MEXICO CITY (Reuters) -Mexico on Monday voiced hope it could work out a major dispute with the United States over energy policy as it welcomed a top U.S. delegation and President Andres Manuel Lopez Obrador struck a conciliatory note in the critical stand-off.

Lopez Obrador was speaking before he met with U.S. officials led by Secretary of State Antony Blinken, visiting to mark the annual so-called High-Level Economic Dialogue (HLED), which both sides hailed as a pathway toward deepening economic ties.

The energy row broke in July, when the U.S. government demanded dispute settlement talks, arguing Lopez Obrador's drive to tighten state control of the energy market was unfair to U.S. companies and likely breached a regional trade deal.

The energy complaint, which Canada immediately joined, is arguably the biggest dispute to surface under the United States-Mexico-Canada Agreement (USMCA) since the North American trade deal came into effect in 2020. If unresolved, it could lead to the imposition of hefty trade tariffs against Mexico.
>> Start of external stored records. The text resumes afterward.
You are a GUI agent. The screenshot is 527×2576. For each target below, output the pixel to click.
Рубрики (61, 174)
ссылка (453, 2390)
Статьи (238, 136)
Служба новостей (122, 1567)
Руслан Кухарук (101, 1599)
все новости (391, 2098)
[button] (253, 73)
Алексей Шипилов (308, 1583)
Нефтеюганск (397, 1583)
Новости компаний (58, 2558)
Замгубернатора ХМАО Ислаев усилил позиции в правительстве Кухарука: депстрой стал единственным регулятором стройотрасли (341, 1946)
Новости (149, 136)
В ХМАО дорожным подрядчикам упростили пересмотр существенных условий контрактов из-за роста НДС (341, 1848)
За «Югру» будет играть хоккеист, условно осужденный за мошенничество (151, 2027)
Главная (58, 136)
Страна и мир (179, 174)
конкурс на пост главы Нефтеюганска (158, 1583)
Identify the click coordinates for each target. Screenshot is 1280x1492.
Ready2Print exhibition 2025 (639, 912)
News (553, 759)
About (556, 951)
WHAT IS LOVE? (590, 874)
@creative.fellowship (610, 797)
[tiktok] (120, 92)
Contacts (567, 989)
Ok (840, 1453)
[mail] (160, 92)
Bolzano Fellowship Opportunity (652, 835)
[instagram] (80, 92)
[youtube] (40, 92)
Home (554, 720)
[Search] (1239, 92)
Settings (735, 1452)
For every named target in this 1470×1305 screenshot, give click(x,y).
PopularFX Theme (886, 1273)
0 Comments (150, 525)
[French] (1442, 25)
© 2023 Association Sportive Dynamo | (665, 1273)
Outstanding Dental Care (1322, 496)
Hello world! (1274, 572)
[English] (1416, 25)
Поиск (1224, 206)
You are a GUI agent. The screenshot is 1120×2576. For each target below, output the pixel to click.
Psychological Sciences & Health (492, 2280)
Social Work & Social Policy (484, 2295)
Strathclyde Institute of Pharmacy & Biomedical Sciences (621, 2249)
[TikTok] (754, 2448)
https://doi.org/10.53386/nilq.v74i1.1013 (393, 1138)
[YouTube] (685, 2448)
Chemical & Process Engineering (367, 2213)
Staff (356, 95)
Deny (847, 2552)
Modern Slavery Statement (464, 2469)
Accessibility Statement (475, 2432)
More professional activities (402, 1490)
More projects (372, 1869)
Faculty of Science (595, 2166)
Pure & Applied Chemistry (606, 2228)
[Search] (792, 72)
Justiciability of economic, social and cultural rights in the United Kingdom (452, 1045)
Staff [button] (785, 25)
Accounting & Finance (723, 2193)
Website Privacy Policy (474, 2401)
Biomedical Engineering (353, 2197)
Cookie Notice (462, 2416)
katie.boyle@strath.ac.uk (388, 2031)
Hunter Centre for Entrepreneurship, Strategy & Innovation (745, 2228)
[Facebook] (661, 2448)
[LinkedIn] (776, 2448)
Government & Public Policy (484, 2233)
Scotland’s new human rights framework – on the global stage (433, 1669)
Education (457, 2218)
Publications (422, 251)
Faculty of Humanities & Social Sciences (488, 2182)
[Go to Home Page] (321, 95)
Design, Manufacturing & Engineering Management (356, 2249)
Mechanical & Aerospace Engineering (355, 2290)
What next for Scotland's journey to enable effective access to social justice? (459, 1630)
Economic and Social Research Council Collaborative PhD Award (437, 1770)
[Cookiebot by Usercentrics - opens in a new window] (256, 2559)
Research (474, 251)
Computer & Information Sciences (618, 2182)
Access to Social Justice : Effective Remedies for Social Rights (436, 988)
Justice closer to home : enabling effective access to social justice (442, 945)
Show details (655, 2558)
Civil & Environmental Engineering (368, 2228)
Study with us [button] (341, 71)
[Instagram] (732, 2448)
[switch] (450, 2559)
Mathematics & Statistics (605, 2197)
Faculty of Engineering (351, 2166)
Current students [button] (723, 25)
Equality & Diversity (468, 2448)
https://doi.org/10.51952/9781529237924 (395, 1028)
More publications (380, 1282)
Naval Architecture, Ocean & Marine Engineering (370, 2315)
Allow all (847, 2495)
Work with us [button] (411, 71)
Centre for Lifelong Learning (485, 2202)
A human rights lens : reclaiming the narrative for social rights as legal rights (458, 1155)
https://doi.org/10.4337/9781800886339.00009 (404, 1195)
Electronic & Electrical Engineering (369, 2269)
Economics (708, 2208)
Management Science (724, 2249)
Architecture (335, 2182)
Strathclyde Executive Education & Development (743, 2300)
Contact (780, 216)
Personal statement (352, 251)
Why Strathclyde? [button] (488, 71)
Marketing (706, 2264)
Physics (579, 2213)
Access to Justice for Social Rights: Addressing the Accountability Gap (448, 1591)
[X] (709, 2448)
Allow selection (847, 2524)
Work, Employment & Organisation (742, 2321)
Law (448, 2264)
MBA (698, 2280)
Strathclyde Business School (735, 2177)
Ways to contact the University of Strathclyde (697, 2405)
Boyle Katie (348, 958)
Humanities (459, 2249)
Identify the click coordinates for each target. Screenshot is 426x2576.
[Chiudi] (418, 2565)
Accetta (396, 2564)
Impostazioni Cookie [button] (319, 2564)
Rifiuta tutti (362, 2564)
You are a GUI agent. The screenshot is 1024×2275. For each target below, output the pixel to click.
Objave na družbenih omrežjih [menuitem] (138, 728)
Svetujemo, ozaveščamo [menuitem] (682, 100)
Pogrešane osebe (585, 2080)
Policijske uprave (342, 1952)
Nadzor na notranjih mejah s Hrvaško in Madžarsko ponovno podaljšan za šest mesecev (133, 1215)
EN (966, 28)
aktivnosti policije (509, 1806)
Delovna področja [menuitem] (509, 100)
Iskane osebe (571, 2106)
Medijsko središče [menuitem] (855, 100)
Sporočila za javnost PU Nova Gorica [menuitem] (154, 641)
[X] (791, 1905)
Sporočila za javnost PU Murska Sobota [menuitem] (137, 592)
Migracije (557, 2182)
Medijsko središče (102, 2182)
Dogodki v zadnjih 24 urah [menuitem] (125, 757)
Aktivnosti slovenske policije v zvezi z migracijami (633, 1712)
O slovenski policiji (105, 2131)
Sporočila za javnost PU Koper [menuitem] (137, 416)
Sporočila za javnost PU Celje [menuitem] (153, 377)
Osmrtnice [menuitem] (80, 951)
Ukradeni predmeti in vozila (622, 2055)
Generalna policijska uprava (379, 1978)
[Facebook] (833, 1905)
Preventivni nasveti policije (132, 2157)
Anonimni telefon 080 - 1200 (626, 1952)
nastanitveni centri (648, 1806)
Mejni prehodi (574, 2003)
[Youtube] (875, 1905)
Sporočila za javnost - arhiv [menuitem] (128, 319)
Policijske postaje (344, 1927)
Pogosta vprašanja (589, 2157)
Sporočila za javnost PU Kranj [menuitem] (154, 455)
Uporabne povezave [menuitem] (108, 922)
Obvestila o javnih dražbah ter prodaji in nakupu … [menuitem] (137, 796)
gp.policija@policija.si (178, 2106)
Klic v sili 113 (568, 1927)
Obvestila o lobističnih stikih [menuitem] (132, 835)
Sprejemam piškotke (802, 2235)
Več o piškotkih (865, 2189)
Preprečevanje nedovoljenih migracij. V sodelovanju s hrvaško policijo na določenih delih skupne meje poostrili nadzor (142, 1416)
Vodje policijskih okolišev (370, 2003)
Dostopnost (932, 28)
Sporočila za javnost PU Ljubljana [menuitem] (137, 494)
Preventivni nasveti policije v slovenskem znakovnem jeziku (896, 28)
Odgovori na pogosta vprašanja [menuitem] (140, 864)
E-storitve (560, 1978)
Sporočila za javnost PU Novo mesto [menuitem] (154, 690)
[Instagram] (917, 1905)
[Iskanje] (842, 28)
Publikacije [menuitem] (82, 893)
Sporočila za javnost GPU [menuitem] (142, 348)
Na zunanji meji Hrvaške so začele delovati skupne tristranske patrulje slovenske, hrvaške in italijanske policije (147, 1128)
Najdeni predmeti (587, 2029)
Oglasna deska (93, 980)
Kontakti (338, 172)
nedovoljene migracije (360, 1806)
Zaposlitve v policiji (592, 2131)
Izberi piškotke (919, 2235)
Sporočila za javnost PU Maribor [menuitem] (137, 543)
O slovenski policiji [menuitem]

Officials said the dispute was not central to Monday's talks, though Mexican Foreign Minister Marcelo Ebrard expressed optimism that a deal could be hashed out.

"That wasn't the purpose of the meeting, because as we know that's in a process of dialogue and I would hope that an agreement will be reached at some point," Ebrard told a news conference with Blinken and others following the talks.

Mexican Economy Minister Tatiana Clouthier, who oversees trade in Latin America's no. 2 economy, underlined the point, saying the two governments would work toward a fix.

Lopez Obrador, who has made his energy policy a matter of national sovereignty, had previously responded defiantly to the United States, saying he would defend Mexico's position at an independence day military parade taking place this Friday.

However, on Monday he said he would no longer talk about the energy dispute during his Friday speech because U.S. President Joe Biden had responded to his concerns positively.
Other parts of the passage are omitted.